Hugo Alfvén

Hugo Alfvén

Sketch of Alfvén by Peder Severin Krøyer, 1903
Background information
Birth name Hugo Emil Alfvén
Born (1872-05-01)May 1, 1872
Stockholm, Sweden
Died May 8, 1960(1960-05-08) (aged 88)
Falun, Sweden
Genres Classical
Occupation(s) Composer, conductor, violinist, painter, writer
Instruments Violin

Hugo Emil Alfvén (Swedish: [alˈveːn]; May 1, 1872  May 8, 1960) was a Swedish composer, conductor, violinist, and painter.

Career

Violinist

Alfvén was born in Stockholm, Sweden and studied at the Royal College of Music from 1887 to 1891 with the violin as his main instrument while receiving lessons from Lars Zetterquist. He also took private composition lessons from Johan Lindegren, a leading counterpoint expert. He earned a living by playing the violin at the Royal Opera in Stockholm. He also played the violin in the Royal Swedish Orchestra.

Conductor

Starting in 1897, Alfvén travelled much of the next ten years in Europe. He studied violin technique in Brussels with César Thomson and learned conducting in Dresden as sub-conductor under Hermann Ludwig Kutzschbach. In 1903-4 he was professor of composition at the Royal Conservatory, Stockholm. From 1910 Alfvén was Director musices (music director) at the University of Uppsala (a post he held until 1939). There he also directed the male voice choir Orphei Drängar (or 'O.D.') (until 1947). He conducted in festivals at Dortmund (1912), Stuttgart (1913), Gothenburg (1915), and Copenhagen (1918–1919). He toured Europe as a conductor throughout his life. He received a Ph.D. honoris causa from Uppsala in 1917 and became a member of the Royal Academy of Music in Stockholm in 1908.[1] Alfvén recorded some of his orchestral music in stereo late in 1954 (the first classical stereo recordings made in Sweden);[2] the recordings were issued on LP in the U.S. by Westminster Records. A three-CD collection of Alfvén's recordings as a conductor has been issued.

Music

Hugo Alfvén, plaque at the Stockholm City Hall

Alfvén became known as one of Sweden's principal composers of his time, together with his contemporary Wilhelm Stenhammar. Alfvén's music is in a late-Romantic idiom. His orchestration is skillful and colorful, reminiscent of that of Richard Strauss. Like Strauss, Alfvén wrote a considerable amount of program music. Some of Alfvén's music evokes the landscape of Sweden.

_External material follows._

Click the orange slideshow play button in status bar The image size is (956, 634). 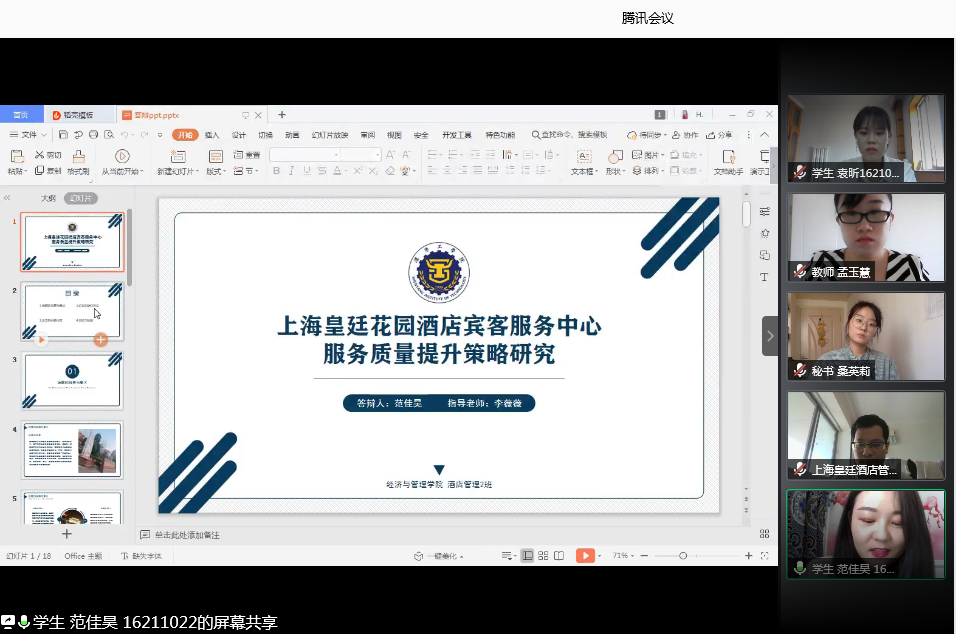pos(585,555)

Among his works are a large number of pieces for male voice choir, five symphonies and three orchestral "Swedish Rhapsodies." The first of these rhapsodies, Midsommarvaka is his best known piece.

Alfvén's five symphonies, the first four of them now several-times recorded (with another cycle in progress), give a picture of the composer's musical progress. The first, in F minor, his Op. 7 from 1897, is an early work, tuneful in a standard four movements. The second, in D major (1898–99), his Op. 11 (and in a way his graduation piece, as interestingly recounted ) concludes with a substantial, even powerful chorale-prelude and fugue in D minor. The third symphony in E major, Op. 23 (1905), also in four movements, more mature in technique though light in manner was inspired by a trip to Italy. The fourth symphony in C minor, Op. 39, of 1918–9 "From the Outermost Skerries" (there is also a tone-poem, A Legend of the Skerries) is a symphony in one forty-five-minute movement using wordless voices, inspired by Carl Nielsen's Sinfonia Espansiva. The 5th in A minor, begun 1942, is one of the composer's last works, and has only been recorded twice in full (recordings and performances of the 5th, while rare enough, are usually of its quarter-hour first movement).

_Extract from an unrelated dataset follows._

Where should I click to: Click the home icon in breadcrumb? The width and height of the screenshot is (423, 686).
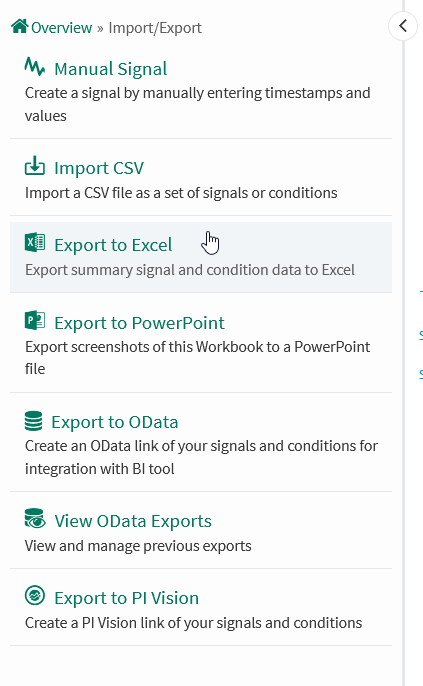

Naxos Records and BIS Records among others have either collections or groups of individual recordings covering all of his symphonies and a range of his works. Brilliant Classics has licensed and re-issued the 5-CD set from BIS devoted to Alfvén that includes the symphonies and other orchestral works.

Swedish Rhapsody No. 1

The first rhapsody – Swedish Rhapsody No. 1, also known as Midsommarvaka (Midsummer Vigil) – was written in 1903 and is often simply called the "Swedish Rhapsody." It is the best-known piece composed by Alfvén, and also one of the best-known pieces of music in Sweden.

Painter and writer

Alfvén's contributions were multi-dimensional and also included painting and writing. He was a talented watercolorist and once thought to devote himself entirely to painting. He also was a gifted writer. His four-volume autobiography has been called "captivating" and provides significant insight into the musical life of Sweden in which Alfvén was a central figure for well over half a century.

Personal life

Alfvén was married three times. His first marriage (1912–36) was to the Danish painter Marie Triepcke (1867–1940), who had previously been married to the painter Peder Severin Krøyer (1851–1909). After his divorce from Marie in 1936, he married Carin Wessberg. They were together for two decades (1936–56) before she died. He married Anna Lund in 1959.

Alfvén was born in Stockholm, Sweden on May 1, 1872. He died on May 8, 1960 in Falun, Sweden[3] just after his 88th birthday. His nephew, Hannes Alfvén, received the 1970 Nobel Prize in Physics.

List of musical works

When Hugo Alfvén died, his musical archive was handed over to the University of Uppsala and Jan Olof Rudén was then responsible for filing Alfvén's music, trying to create order in the chaos of a total of 214 works. The works of the composer were officially filed and opus numbered to a total of 54 musical compositions. Alfvén's works were filed according to a Rudén number along with a catalog for an opus number. Rudén has thereby attempted to classify based on other data. There still exist documents to which neither date nor Opus/Rudén number has been accorded.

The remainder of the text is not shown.